I conducted experiments on mature lateral traps of two aquatic species from section Utricularia, Utricularia australis and U. gibba. U. australis is a rhizoidless, freely-suspended macrophyte with filamentous, multi lobed leaves organised in whorls on non-differentiated monomorphic shoots. During the growing season shoots have continuous, very rapid, apical growth with corresponding basal decay (Taylor, 1989; Adamec and Kovářová, 2006). Traps are dimorphic with i) Numerous lateral traps (0.5-2.5 mm long) borne on leaves from capillary leaf segments (Taylor, 1989) or in place of a leaf filament in a dichotomy (depending on perspective), with a single leaf incorporating a range of trap sizes while  smaller, basal traps, with truncated antennal trunks, uniform in size, grow in the angle between the shoot and primary leaf segment (Taylor, 1989) (Fig. 2.2A). U. gibba is an affixed aquatic. Groups of highly ramified individuals, densely intertwined, form mats of vegetation (ramified colonies). U. gibba grows more robustly on and just below substrate as an amphibious plant, but can grow as a suspended aquatic. Taylor (1989) refers to this suspended form as sterile, as flowering will not normally take place unless U. gibba is anchored, although flowering can occur in deeper water when plants use floating mats of detritus as scaffolding. I used this suspended form in all experiments. The traps of U. gibba are uniform in shape, being of the lateral kind found in U. australis, although less variable in size (1-2.5 mm long). They arise on sparsely lobed leaves singularly, in pairs or occasionally more numerous (Taylor, 1989; Guiral and Rougier, 2007) (Fig. 2.2B).
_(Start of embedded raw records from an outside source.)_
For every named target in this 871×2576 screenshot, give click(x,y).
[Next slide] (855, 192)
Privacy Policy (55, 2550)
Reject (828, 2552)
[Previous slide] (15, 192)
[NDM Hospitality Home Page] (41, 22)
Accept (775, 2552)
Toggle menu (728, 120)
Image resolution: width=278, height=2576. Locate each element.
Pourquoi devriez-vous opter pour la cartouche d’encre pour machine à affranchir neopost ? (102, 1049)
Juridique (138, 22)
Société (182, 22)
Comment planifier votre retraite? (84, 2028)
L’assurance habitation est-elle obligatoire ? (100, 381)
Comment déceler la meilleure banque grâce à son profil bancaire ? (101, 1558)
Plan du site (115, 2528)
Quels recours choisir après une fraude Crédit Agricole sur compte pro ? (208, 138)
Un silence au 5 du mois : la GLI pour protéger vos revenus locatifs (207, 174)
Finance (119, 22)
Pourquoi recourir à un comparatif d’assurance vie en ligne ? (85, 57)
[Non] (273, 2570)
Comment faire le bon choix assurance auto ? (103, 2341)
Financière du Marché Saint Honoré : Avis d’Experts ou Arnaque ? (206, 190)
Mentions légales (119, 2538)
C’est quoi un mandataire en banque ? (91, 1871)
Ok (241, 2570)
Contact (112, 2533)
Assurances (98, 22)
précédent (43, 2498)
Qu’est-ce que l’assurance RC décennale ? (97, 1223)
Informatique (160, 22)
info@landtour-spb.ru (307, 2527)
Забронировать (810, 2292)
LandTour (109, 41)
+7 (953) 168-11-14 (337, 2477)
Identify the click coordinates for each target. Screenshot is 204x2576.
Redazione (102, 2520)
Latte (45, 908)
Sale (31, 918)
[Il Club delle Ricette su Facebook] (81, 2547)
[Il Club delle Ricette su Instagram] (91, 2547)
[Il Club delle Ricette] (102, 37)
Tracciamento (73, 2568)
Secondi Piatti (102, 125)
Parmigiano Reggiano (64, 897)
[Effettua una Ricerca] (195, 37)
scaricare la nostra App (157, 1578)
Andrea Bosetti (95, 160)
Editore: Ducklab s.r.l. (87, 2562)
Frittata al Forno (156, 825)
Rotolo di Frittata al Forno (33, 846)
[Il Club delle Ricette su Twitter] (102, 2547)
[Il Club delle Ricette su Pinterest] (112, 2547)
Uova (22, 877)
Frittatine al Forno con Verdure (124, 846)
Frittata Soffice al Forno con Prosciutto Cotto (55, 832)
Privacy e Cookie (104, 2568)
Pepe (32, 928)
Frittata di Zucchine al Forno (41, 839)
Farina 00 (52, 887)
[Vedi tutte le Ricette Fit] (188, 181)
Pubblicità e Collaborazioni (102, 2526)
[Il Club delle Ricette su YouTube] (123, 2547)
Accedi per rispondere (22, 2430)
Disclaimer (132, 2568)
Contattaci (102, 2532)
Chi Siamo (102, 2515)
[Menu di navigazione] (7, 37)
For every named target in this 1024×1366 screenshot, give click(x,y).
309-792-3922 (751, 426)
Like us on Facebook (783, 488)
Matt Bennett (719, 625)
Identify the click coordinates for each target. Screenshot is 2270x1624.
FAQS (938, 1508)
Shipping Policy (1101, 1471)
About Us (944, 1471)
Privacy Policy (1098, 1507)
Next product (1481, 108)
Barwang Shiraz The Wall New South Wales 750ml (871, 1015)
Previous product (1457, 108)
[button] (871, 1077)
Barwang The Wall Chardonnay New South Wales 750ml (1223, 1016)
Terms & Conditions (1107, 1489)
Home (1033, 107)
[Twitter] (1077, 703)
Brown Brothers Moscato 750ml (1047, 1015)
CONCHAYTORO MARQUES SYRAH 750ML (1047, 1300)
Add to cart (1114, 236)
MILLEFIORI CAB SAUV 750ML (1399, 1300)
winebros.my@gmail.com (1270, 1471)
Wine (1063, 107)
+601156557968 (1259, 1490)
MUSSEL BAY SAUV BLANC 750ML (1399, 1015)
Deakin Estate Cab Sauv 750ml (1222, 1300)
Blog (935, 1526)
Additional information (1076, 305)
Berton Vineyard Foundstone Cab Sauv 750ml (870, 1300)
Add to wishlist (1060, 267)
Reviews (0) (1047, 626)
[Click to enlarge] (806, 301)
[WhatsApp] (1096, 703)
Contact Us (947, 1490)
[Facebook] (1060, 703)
Traps of both species share the branched, filiform antennae characteristic of section Utricularia, although U. gibba has considerably more supplementary bristles (Taylor, 1989; Guiral and Rougier, 2007) including a set arising on the dorsal margin of the trap door which is absent from U. australis.
I conducted this experiment using one clone each of U. australis and U. gibba. Stolons of both species were collected from the Upper North Island, New Zealand. Prior to experimentation plant material used in this experiment was pre-cultivated from the field collected plants for no less than 12 months in an indoor, rooftop greenhouse at the School of Biological Sciences, University of Auckland. U. gibba was cultivated in a 60 l plastic tank with a water column of 400 mm. The tank contained one clone derived from a single stolon fragment. Multiple stolon lengths of U. australis were to produce a single cultivation in a 300 l glass aquarium, filled almost to the brim. As the U. australis stolons used were collected from a single population and U. australis seldom flowers and produces sterile seed (Taylor, 1989), this cultivation was assumed to be a single clone. All tanks/aquarium contained a 30 mm base layer of 1:1 peat moss/sand mix. Water depth was maintained through the addition of deionised water, steeped in identical substrate and filtered prior to addition. The pH within the tanks varied between 4.8 and 6.8. Light in the greenhouse was approximately 40% of the outside light in the open. All traps used in the experiments were positioned near the base of the leaf, arising either from primary or initial secondary leaf filaments (see Chapter One for detail on leaf anatomy). For these traps, the two species had different, non-overlapping size distributions, with U. gibba having smaller traps. Mean trap bladder lengths were determined from a randomly selected subsample of the traps used in the experiments: U. gibba 1.32 mm (0.97–1.69 mm, n= 23), U. australis 2.03 mm (1.81–2.38 mm, n=22).

 Prey

Five species of micro-crustaceans from three orders were in the appendage removal experiments, the cladoceran C. sphaericus (Chydoridae, Diplostraca), the ostracod C. vidua (Cyprididae, Podocopida), the daphnid S. kingi (Daphniidae, Diplostraca) and two cyclopoid copepods, A. robustus (Cyclopidae, Cyclopoida) and M. cf. leuckarti (Cyclopidae, Cyclopoida). All prey species used are of a cosmopolitan distribution and were cultivated in the rooftop greenhouse of the School of Biological Sciences, University of Auckland (Fig. 2.3).
C. sphaericus and C. vidua are both phytophilous and benthic feeding but unlike C. sphaericus, C. vidua does not filament feed (Roca and Danielopol, 1991). While adept at penetrating the interstitial spaces of substrate, C. vidua preferentially seeks out and scrapes periphyton on plant surfaces (Roca et al., 1993). S. kingi is associated with weedy littoral; areas but is an epineustic feeder, applying its ventral side to the water surface and moving about upside-down (Chapman et al., 2011). A. robustus and M. cf. leuckarti are both predatory, similar sized, cyclopoid copepods, occupying a wide range of habitats in sympatry, primarily littoral and benthic (Maier, 1990).
C. sphaericus, A. robustus and M. cf. leuckarti have previously been recorded in content surveys of field collected traps (Meyers and Strickler, 1979; Andrikovics, 1988; Mette et al., 2000; Kurbatova and Yershov, 2009). Although C. vidua has never been specifically identified, ostracods are preyed upon by aquatic Utricularia (Guisande et al., 2004; Walker, 2004; Kurbatova and Yershov, 2009) but accurate identification beyond class is infrequent. Scapholeberis mucronata, a cladoceran with similar morphology and behaviour to S. kingi has been surveyed with Utricularia (Pokyi; Marazanof, 1967; Mahoney et al., 1990; Kuczyńska-Kippen and Nagengast, 2006)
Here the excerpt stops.